La compagnie aérienne low cost Transavia, filiale du groupe Air France-KLM, est fortement impactée par la guerre au Moyen-Orient. Olivier Mazzucchelli, PDG de Transavia France, a souligné les conséquences négatives sur la volonté des passagers à voyager, aggravées par la récente flambée des prix du pétrole. La compagnie dessert quatre destinations directement concernées par le conflit : Israël, le Liban, Djeddah et Médine en Arabie saoudite.

Cependant, l’impact ne se limite pas à ces zones. Des pays voisins comme l’Égypte, Chypre et la Turquie voient également leurs réservations chuter drastiquement. Selon le PDG, « C’est le risque à chaque fois qu’il y a un conflit », les destinations de loisirs perdant leur attrait aux yeux des voyageurs, ce qui pèse lourdement sur les activités et les finances de la compagnie.

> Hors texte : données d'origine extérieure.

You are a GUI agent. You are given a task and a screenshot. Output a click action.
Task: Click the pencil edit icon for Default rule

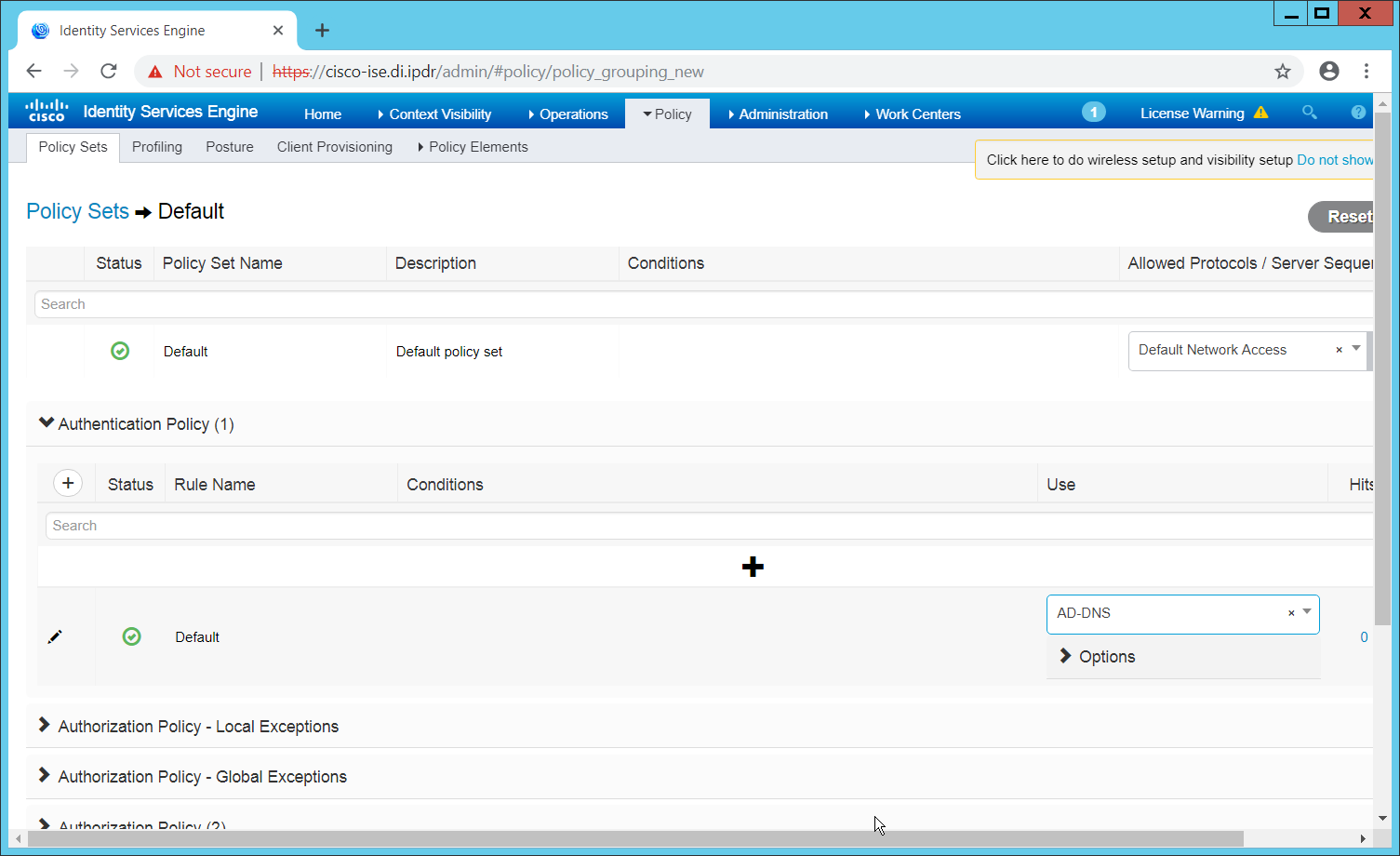click(x=55, y=636)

L’envolée des prix du pétrole représente une menace supplémentaire pour Transavia. Les cours du Brent ont atteint des sommets inédits depuis 2022, frôlant les 119,50 dollars le baril. Bien que les prix soient redescendus, ils restent bien au-delà des prévisions budgétaires de la compagnie. Le carburant constitue environ 25% des coûts d’une compagnie aérienne, rendant Transavia particulièrement vulnérable aux fluctuations du marché pétrolier.

Face à cette situation, l’éventualité d’une surcharge sur les billets d’avion est à l’étude. Toutefois, cette décision est complexe. Olivier Mazzucchelli craint qu’une augmentation des prix n’ajoute un effet négatif à un contexte déjà difficile, où la volonté de voyager est déjà affaiblie par le conflit. La compagnie n’a pas encore déterminé de date pour prendre une décision finale, naviguant entre la nécessité de compenser la hausse des coûts et le maintien de l’attractivité de ses tarifs.